Material to process
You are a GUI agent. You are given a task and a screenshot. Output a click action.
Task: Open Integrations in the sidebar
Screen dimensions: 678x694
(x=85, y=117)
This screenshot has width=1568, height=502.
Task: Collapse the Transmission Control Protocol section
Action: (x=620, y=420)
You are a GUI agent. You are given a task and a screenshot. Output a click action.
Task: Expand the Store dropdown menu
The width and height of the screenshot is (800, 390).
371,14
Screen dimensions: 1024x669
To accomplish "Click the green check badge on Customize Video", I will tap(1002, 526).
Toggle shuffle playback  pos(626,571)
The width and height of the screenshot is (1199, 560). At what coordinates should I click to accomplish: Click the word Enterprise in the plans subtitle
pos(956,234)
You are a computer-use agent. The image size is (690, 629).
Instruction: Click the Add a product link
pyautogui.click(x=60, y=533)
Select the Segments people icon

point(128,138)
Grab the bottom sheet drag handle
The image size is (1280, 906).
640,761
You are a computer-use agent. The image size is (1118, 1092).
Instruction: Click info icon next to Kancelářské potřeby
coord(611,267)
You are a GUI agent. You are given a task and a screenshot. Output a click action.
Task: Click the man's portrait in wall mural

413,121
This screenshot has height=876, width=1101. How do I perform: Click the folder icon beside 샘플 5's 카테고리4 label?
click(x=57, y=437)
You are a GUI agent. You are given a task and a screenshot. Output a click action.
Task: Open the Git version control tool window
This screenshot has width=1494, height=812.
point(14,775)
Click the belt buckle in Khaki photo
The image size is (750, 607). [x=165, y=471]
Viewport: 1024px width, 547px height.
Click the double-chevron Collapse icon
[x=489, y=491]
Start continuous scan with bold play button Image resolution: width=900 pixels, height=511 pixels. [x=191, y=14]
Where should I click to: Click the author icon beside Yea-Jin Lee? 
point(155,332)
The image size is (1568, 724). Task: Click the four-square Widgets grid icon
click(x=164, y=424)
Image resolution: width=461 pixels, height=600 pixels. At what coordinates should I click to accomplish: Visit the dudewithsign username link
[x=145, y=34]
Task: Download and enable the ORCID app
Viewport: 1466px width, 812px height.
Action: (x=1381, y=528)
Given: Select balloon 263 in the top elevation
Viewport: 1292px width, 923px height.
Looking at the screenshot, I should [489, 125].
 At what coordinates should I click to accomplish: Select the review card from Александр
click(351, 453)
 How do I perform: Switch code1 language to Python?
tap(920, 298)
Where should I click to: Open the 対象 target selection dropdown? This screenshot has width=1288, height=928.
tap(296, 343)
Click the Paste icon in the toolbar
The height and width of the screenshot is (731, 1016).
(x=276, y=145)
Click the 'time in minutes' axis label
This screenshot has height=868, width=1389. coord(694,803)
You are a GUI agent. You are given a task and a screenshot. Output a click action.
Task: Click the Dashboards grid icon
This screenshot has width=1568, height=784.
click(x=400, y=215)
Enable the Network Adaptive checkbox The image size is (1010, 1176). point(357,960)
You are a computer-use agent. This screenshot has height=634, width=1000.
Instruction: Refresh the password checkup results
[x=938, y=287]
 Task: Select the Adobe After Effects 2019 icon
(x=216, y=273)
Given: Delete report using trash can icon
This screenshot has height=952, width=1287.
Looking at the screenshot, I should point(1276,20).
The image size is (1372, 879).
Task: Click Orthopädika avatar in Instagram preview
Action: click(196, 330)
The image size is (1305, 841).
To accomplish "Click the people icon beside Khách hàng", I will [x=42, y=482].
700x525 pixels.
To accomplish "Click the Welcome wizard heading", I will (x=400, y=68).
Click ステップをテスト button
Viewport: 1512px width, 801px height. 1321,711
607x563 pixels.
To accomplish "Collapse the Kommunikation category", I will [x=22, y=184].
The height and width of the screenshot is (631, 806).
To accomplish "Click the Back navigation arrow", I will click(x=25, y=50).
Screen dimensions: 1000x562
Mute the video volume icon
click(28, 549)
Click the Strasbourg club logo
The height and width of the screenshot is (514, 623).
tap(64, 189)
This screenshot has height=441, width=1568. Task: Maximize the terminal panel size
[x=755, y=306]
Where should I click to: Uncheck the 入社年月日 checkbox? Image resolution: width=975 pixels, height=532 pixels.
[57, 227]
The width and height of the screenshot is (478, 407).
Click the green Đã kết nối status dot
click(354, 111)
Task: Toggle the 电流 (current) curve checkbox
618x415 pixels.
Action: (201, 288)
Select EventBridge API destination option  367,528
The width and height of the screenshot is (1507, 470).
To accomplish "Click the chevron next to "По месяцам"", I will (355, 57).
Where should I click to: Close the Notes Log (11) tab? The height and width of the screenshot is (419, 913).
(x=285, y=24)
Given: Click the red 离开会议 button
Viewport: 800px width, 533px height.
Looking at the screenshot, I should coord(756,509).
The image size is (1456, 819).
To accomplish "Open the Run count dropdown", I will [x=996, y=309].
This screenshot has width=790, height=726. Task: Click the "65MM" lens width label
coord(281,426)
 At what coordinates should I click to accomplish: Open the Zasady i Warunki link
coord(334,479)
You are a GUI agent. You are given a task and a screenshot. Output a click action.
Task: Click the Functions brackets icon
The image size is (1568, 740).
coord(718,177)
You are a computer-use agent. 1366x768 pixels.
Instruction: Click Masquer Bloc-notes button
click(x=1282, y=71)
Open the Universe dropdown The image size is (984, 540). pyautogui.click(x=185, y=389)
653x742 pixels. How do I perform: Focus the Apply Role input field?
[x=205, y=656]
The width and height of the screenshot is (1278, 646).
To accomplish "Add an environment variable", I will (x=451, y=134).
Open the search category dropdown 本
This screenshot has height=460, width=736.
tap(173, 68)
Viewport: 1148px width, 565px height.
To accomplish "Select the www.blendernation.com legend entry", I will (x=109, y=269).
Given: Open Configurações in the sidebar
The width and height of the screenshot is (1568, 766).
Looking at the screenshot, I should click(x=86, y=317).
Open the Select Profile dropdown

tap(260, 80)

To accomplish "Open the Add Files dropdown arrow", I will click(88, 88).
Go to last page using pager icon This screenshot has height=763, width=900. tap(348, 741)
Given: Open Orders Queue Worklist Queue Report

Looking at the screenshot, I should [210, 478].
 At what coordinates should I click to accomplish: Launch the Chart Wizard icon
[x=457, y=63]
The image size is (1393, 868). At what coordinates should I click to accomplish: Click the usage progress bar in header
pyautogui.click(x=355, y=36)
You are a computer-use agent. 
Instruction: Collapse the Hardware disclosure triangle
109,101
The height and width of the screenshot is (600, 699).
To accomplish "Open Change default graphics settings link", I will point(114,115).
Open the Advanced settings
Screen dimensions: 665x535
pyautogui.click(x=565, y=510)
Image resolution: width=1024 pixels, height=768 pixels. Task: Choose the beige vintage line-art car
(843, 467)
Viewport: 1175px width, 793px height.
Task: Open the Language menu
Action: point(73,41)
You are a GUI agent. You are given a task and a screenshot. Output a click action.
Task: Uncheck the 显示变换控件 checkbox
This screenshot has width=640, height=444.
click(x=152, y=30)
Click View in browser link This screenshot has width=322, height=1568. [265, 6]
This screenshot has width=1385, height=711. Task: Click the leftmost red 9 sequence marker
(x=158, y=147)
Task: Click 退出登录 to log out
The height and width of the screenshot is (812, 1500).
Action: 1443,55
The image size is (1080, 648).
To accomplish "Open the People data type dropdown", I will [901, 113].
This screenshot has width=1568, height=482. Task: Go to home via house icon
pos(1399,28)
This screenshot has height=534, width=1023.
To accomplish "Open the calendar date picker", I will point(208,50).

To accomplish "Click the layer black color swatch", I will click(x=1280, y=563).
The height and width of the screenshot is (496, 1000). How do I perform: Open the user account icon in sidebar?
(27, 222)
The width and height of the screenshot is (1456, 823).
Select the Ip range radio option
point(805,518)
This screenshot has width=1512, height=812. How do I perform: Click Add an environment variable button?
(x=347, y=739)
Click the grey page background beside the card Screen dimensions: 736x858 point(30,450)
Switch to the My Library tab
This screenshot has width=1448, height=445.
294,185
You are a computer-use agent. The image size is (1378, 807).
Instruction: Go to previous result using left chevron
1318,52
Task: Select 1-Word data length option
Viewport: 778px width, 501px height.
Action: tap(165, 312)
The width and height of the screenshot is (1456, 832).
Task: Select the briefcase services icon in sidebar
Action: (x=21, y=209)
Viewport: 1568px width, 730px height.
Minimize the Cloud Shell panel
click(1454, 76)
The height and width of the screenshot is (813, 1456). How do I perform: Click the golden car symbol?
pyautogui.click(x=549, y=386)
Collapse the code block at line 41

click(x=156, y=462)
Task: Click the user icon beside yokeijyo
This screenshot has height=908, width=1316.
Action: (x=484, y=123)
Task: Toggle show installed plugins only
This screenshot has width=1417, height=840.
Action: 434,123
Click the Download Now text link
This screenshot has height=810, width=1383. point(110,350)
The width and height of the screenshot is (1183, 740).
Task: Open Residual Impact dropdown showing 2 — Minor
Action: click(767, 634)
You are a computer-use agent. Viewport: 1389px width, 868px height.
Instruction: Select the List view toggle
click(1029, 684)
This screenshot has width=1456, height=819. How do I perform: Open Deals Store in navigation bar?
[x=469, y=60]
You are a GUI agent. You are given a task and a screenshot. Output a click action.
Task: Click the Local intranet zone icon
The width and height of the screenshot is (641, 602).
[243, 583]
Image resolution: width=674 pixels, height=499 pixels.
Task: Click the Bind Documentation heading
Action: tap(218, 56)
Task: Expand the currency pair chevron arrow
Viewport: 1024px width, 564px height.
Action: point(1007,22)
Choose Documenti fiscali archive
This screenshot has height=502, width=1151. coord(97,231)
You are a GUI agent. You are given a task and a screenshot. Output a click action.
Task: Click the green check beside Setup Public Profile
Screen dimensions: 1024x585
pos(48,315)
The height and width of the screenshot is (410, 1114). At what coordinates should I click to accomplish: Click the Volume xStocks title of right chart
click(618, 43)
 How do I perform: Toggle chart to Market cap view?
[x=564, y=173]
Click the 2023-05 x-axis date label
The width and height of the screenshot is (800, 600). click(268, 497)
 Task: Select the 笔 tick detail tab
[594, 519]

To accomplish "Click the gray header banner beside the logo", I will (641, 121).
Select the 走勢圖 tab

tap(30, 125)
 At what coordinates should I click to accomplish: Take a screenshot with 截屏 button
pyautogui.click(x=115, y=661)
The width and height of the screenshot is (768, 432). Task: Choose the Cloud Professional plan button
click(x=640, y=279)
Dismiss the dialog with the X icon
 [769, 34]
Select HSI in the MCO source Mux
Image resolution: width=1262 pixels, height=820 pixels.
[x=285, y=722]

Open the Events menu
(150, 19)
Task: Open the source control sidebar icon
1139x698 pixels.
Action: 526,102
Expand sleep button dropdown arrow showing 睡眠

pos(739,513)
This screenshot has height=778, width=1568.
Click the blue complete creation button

Requirements
Rewrite the data from the line containing "Task: Click 退出登录 to log out" through the line containing "Action: (x=484, y=123)", replacing "Viewport" with "Display area" and leaving everything else unchanged.

Exercise solution
Task: Click 退出登录 to log out
The height and width of the screenshot is (812, 1500).
Action: 1443,55
The image size is (1080, 648).
To accomplish "Open the People data type dropdown", I will [901, 113].
This screenshot has width=1568, height=482. Task: Go to home via house icon
pos(1399,28)
This screenshot has height=534, width=1023.
To accomplish "Open the calendar date picker", I will point(208,50).

To accomplish "Click the layer black color swatch", I will click(x=1280, y=563).
The height and width of the screenshot is (496, 1000). How do I perform: Open the user account icon in sidebar?
(27, 222)
The width and height of the screenshot is (1456, 823).
Select the Ip range radio option
point(805,518)
This screenshot has width=1512, height=812. How do I perform: Click Add an environment variable button?
(x=347, y=739)
Click the grey page background beside the card Screen dimensions: 736x858 point(30,450)
Switch to the My Library tab
This screenshot has width=1448, height=445.
294,185
You are a computer-use agent. The image size is (1378, 807).
Instruction: Go to previous result using left chevron
1318,52
Task: Select 1-Word data length option
Display area: 778px width, 501px height.
Action: tap(165, 312)
The width and height of the screenshot is (1456, 832).
Task: Select the briefcase services icon in sidebar
Action: (x=21, y=209)
Display area: 1568px width, 730px height.
Minimize the Cloud Shell panel
click(1454, 76)
The height and width of the screenshot is (813, 1456). How do I perform: Click the golden car symbol?
pyautogui.click(x=549, y=386)
Collapse the code block at line 41

click(x=156, y=462)
Task: Click the user icon beside yokeijyo
This screenshot has height=908, width=1316.
Action: (x=484, y=123)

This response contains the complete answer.